Dar, 73, een registeraccountant en een doorgewinterde politicus, is afkomstig van de Pakistan Muslim League-Nawaz (PML-N) partij van premier Shehbaz Sharif, die een minderheidsregering leidt als onderdeel van een regeringscoalitie.

Hij is ook een naast familielid van en naaste medewerker van PML-N-chef Nawaz Sharif.

De senator is ook vier keer minister van Financiën geweest, wat duidt op een grotere rol voor economie in de diplomatie van het land, nu het land een nieuwe overeenkomst met het Internationaal Monetair Fonds probeert te sluiten en externe financiering uit buitenlandse hoofdsteden probeert te krijgen.

"Economische diplomatie is zeker de behoefte van het uur," vertelde Dar aan Reuters.

Zelfs zijn politieke bondgenoten hebben echter kritiek geuit op zijn aanpak van de economie tijdens zijn ambtstermijn als minister van Financiën in de laatste coalitie, die in april 2022 het roer overnam na de afzetting van voormalig premier Imran Khan in een vertrouwensstemming in het parlement.

Tijdens Dar's ambtstermijn van 16 maanden steeg de inflatie tot 38% en de rente tot 22%, voornamelijk als gevolg van de beleidseisen van het IMF.

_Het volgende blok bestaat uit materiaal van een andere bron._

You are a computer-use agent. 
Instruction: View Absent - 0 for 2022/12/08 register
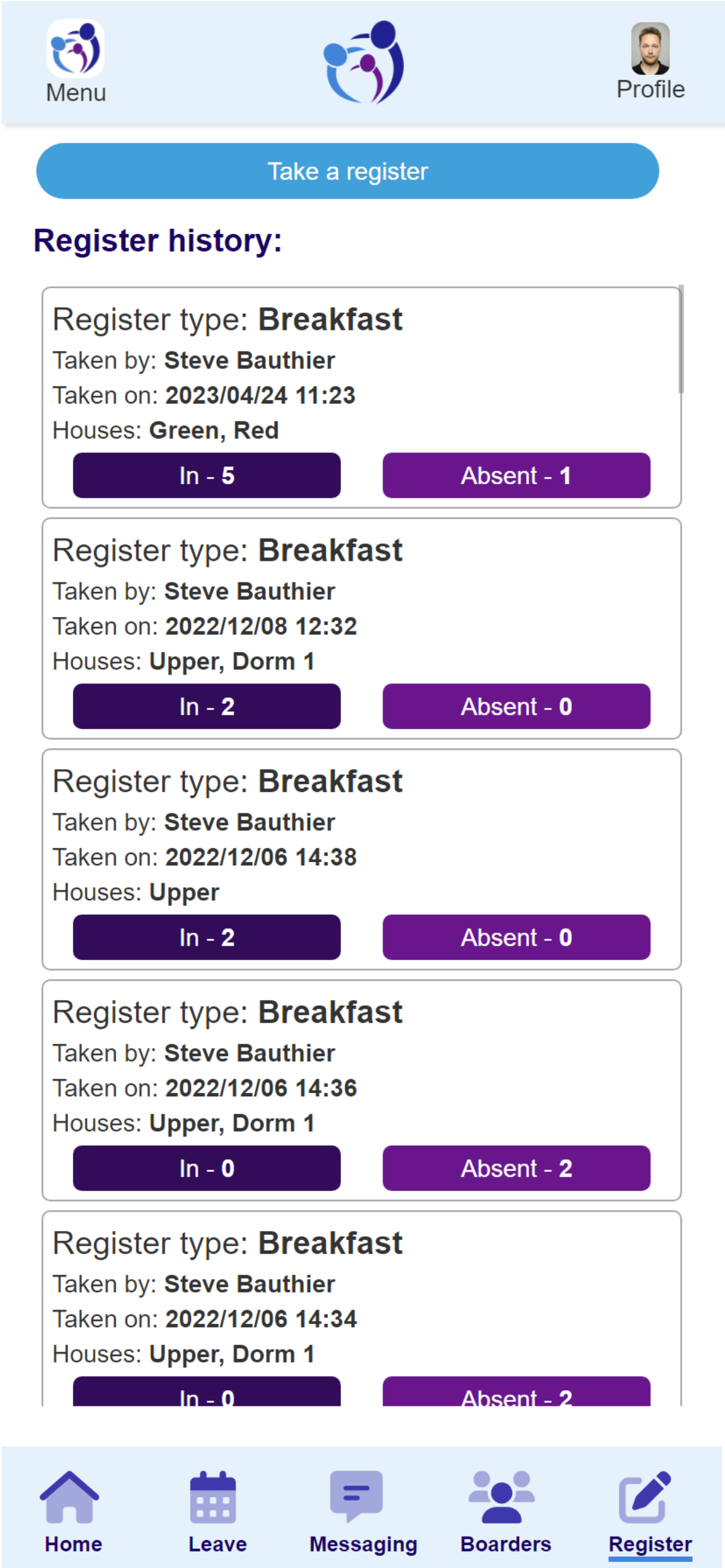[x=516, y=706]
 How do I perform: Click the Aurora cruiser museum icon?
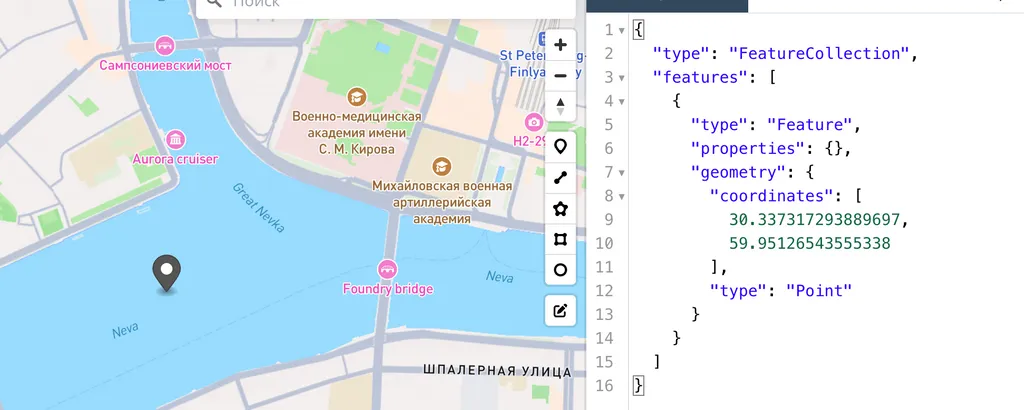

Dar heeft zijn acties verdedigd door te zeggen dat hij strenge maatregelen moest nemen om te voorkomen dat de overheid in gebreke zou blijven door het IMF-programma veilig te stellen, dat Khan dagen voor zijn vertrek had tegengehouden, een beschuldiging die de voormalige cricketster ontkent.

Onder Dar worstelde Pakistan echter zeven maanden lang om de resterende tranches van zijn laatste reddingsprogramma van $6,5 miljard vrij te spelen, en uiteindelijk was de tussenkomst van Shehbaz Sharif nodig om een nieuwe deal te sluiten.

In die tijd bekritiseerde Dar het IMF regelmatig op openbare podia tijdens de onderhandelingen. Hij is vooral bekend omdat hij voorstander is van marktinterventie om de Pakistaanse roepie overeind te houden - iets waar het IMF voor heeft gewaarschuwd.

In zijn nieuwe functie zal Dar delicate relaties moeten onderhouden, onder andere met China en de Golfstaten die belangrijke financieringsbronnen zijn voor het krap bij kas zittende Pakistan, en met Washington.

Hij heeft ook te maken met stekelige buren, waaronder aartsrivaal India, dat dit jaar naar de stembus gaat, en het door de Taliban geleide Afghanistan, dat Pakistan ervan beschuldigt militanten onderdak te bieden die steeds meer aanvallen uitvoeren op Pakistaans grondgebied. De Taliban ontkennen deze bewering.

Dar zal deze uitdagingen het hoofd moeten bieden in een minderheidsregering die afhankelijk zal zijn van de steun van verschillende partijen om cruciale wetgeving aan te nemen, waarbij alliantiepartner Pakistan Peoples Party heeft gezegd dat het de regering van kwestie tot kwestie zal steunen.

In zijn rol zal hij waarschijnlijk ook rekening moeten houden met het machtige leger, dat een enorme invloed heeft op het buitenlands beleid van het land, hoewel het ontkent zich met politiek te bemoeien.